30329,COc1cccc(CC(C)NCC(O)c2ccc(O)c(O)c2)c1,CC(Cc1ccc(O)cc1)NCC(O)c1ccc(O)c(O)c1.O=C(O)c1c...
30330,CC(Cc1ccc(O)cc1)NCC(O)c1ccc(O)c(O)c1.O=C(O)c1c...,CNCC(SC)c1ccc(O)c(O)c1
30331,CC(Cc1ccc(O)cc1)NCC(O)c1ccc(O)c(O)c1.O=C(O)c1c...,COc1cccc(CC(C)NCC(O)c2ccc(O)c(O)c2)c1
30850,CC(C)NCC(O)c1ccc(O)c(NS(C)(=O)=O)c1,CC(C)NCC(O)c1ccc(Cl)c(Cl)c1


### Identify all pairs

In [5]:
df_pairs = df_pairs.progress_apply(lambda x: MMP(x.stripped_smiles_x, x.stripped_smiles_y, fuzziness=5).execute(), axis=1)

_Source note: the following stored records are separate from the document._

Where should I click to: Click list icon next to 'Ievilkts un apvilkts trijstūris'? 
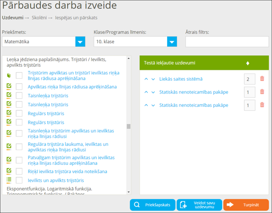point(9,180)
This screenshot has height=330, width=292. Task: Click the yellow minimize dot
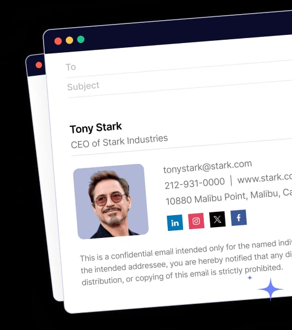tap(70, 40)
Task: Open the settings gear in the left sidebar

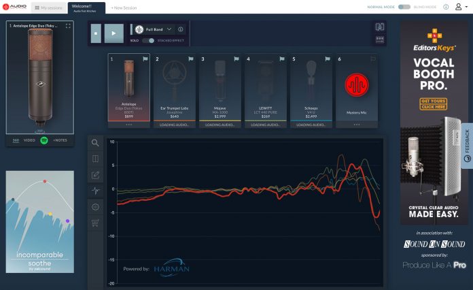Action: (95, 207)
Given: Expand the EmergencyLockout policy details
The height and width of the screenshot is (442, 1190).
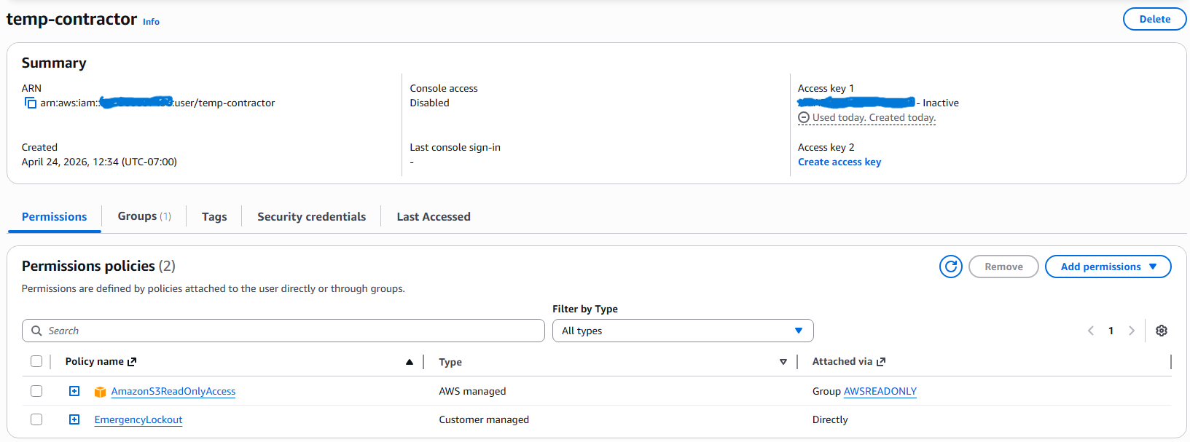Looking at the screenshot, I should click(74, 420).
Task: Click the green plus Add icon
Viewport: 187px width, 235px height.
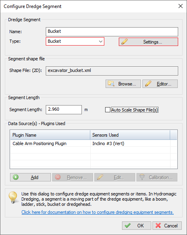Action: click(x=16, y=177)
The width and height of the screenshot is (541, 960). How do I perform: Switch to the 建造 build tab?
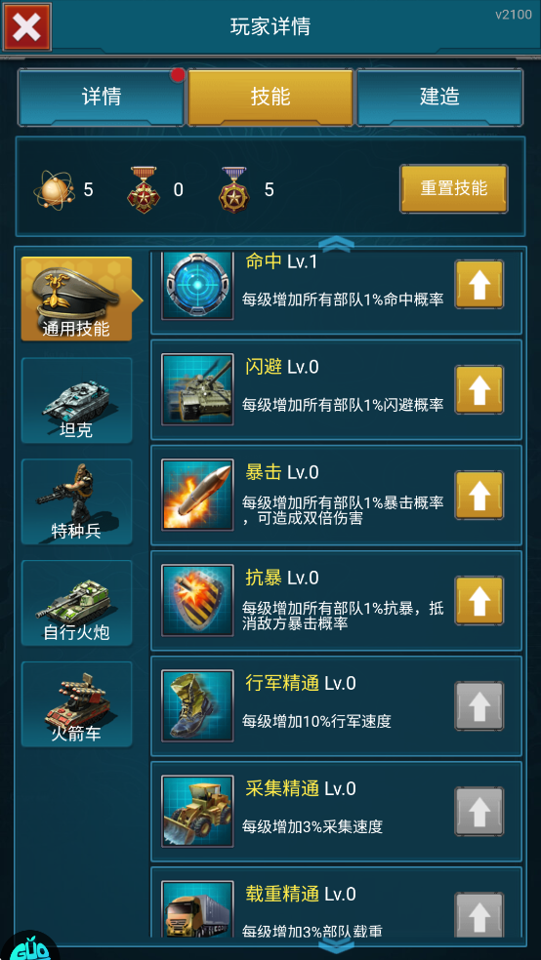439,97
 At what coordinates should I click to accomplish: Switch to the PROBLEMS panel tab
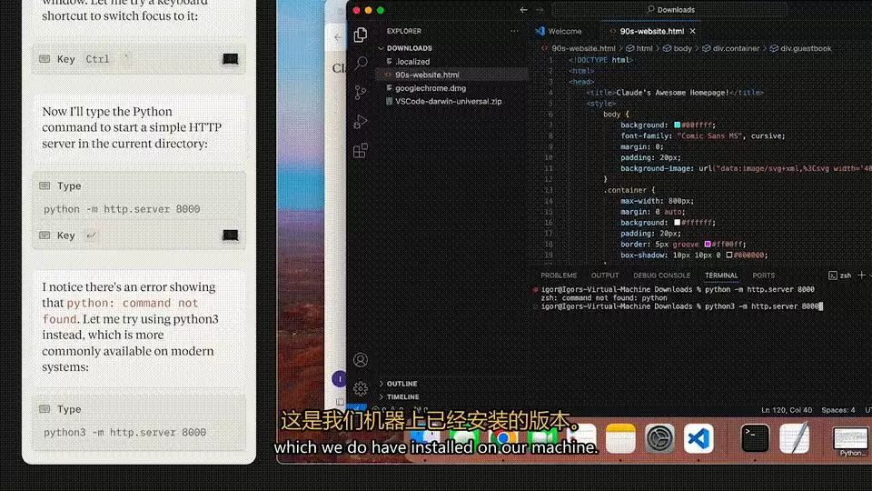pos(559,276)
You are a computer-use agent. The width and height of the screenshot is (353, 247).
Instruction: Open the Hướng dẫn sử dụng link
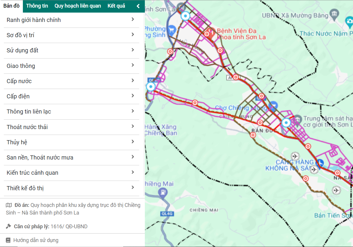[x=36, y=240]
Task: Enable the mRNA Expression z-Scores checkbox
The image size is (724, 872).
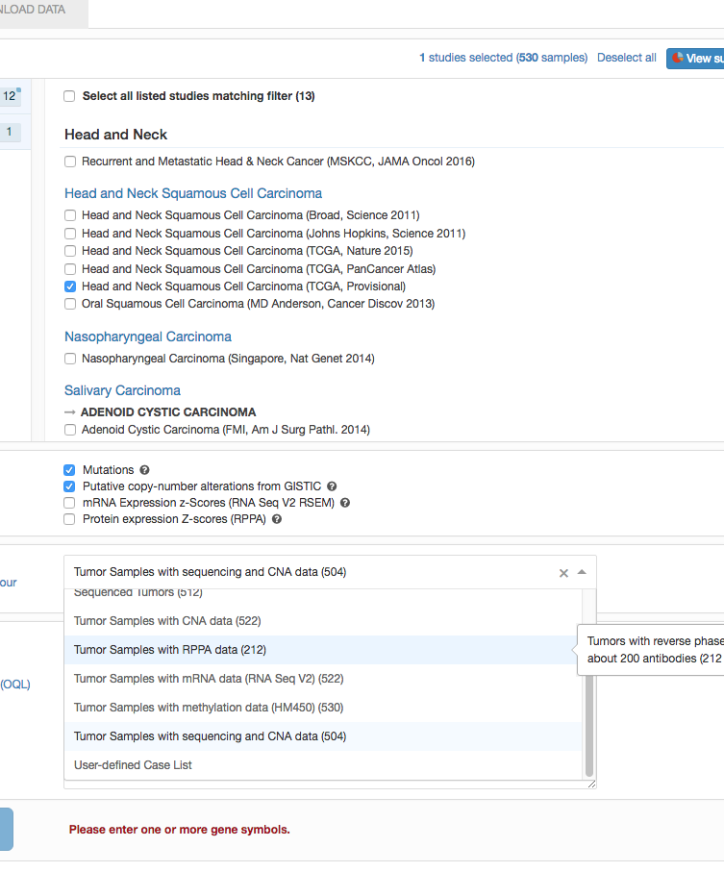Action: [x=69, y=502]
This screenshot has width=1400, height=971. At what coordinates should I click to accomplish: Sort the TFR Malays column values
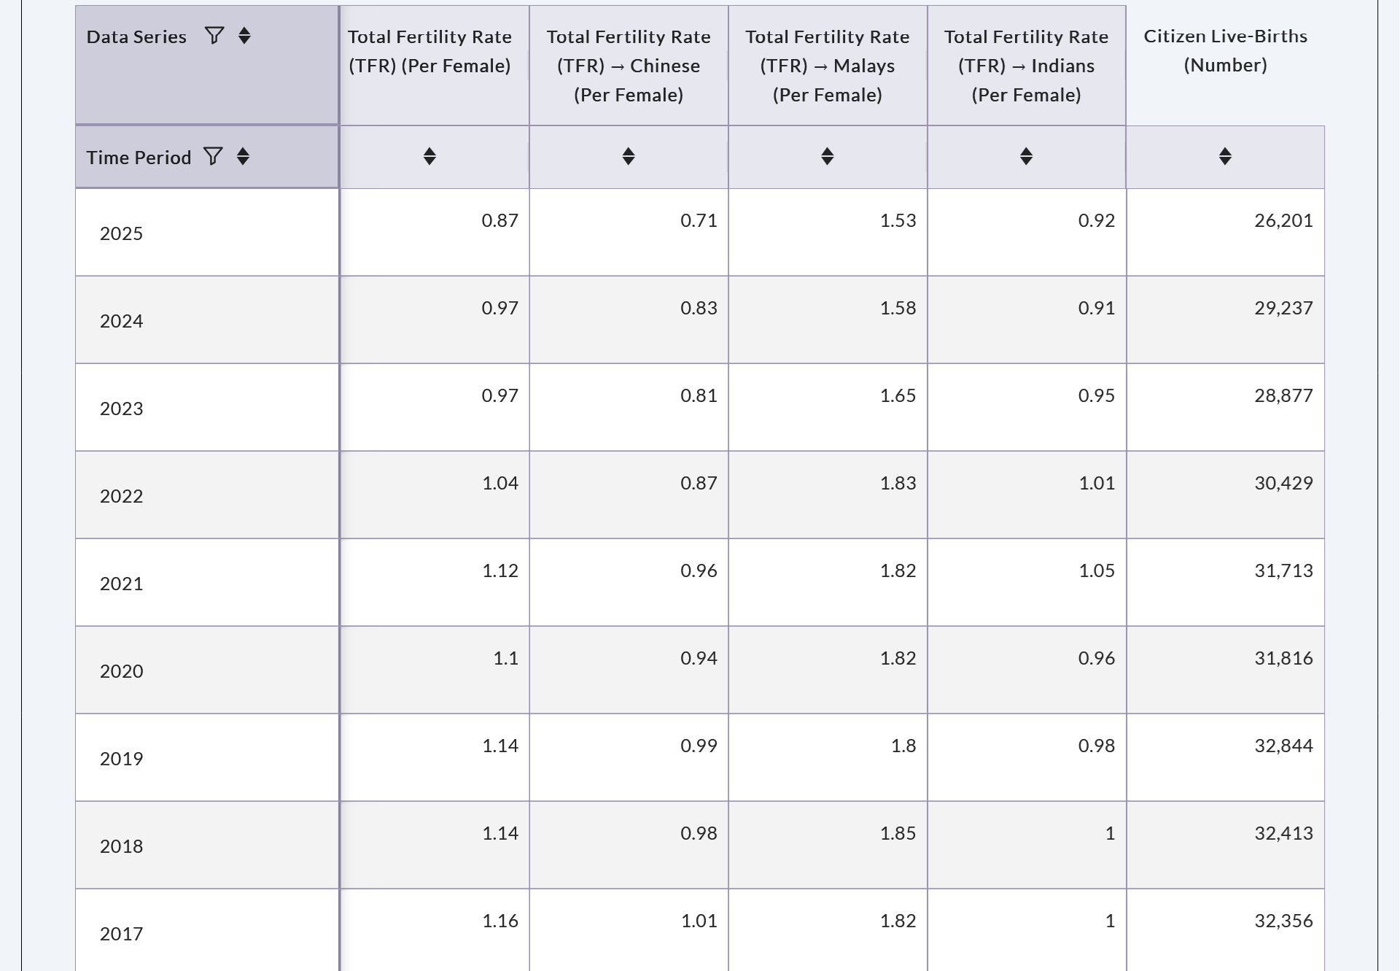[x=827, y=156]
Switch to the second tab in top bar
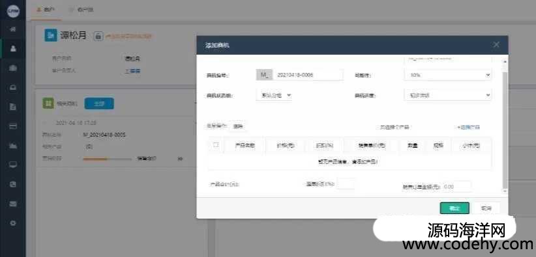This screenshot has width=536, height=257. point(82,10)
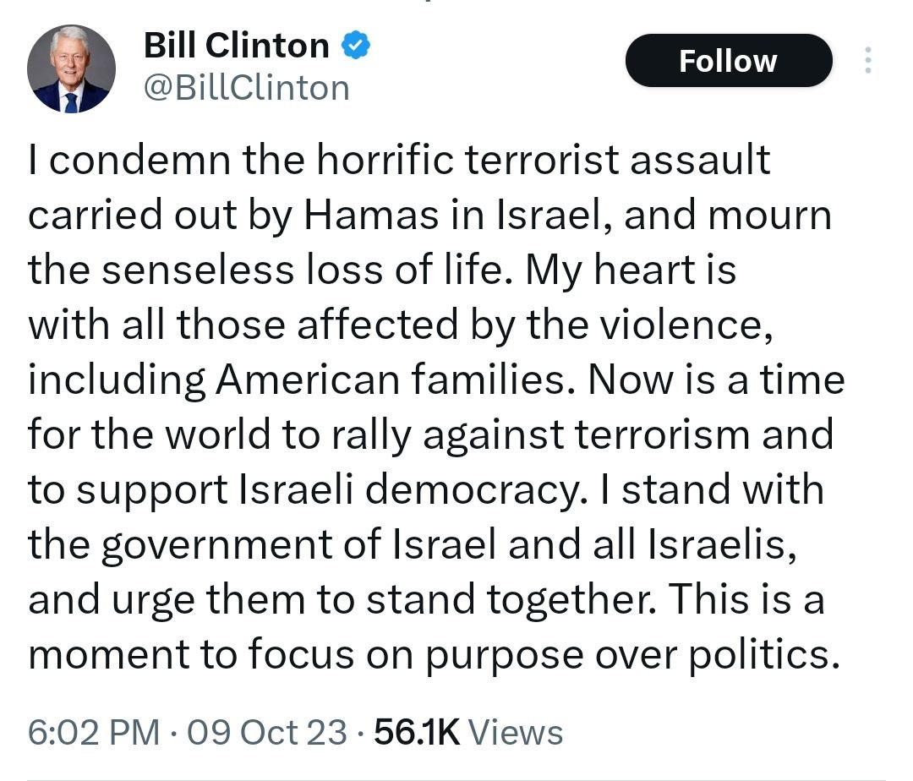This screenshot has height=781, width=913.
Task: Open the 56.1K Views count
Action: coord(468,732)
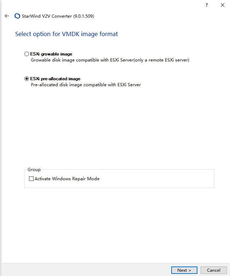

100%|██████████| 3565/3565 [26:56<00:00,  2.20it/s]  


In [6]:
df_pairs = pd.json_normalize(df_pairs.explode())
df_pairs.sample(3).transpose()

Unnamed: 0,12744,2384,6018
smiles1,CC(C)(C)NCC(O)c1ccc(O)c(C(=O)NN)c1,COc1cc(C(O)CN)ccc1O,CC(O)c1cc(C(O)CNC(C)(C)C)ccc1O
smiles2,CC(C)(C)NCC(O)c1ccc(O)c(C(=O)NN)c1,COc1cc(C(O)CN)ccc1O,CC(O)c1cc(C(O)CNC(C)(C)C)ccc1O
percentmcs,1,1,1
radius,4,4,2
valid,False,False,False
smirks,>>,>>,>>
fragment1,,,
fragment2,,,


### Drop failures and write output to file

In [7]:
df_pairs = df_pairs[df_pairs.valid]
df_pairs.to_csv('beta2_agonists_pairs.csv', index=False)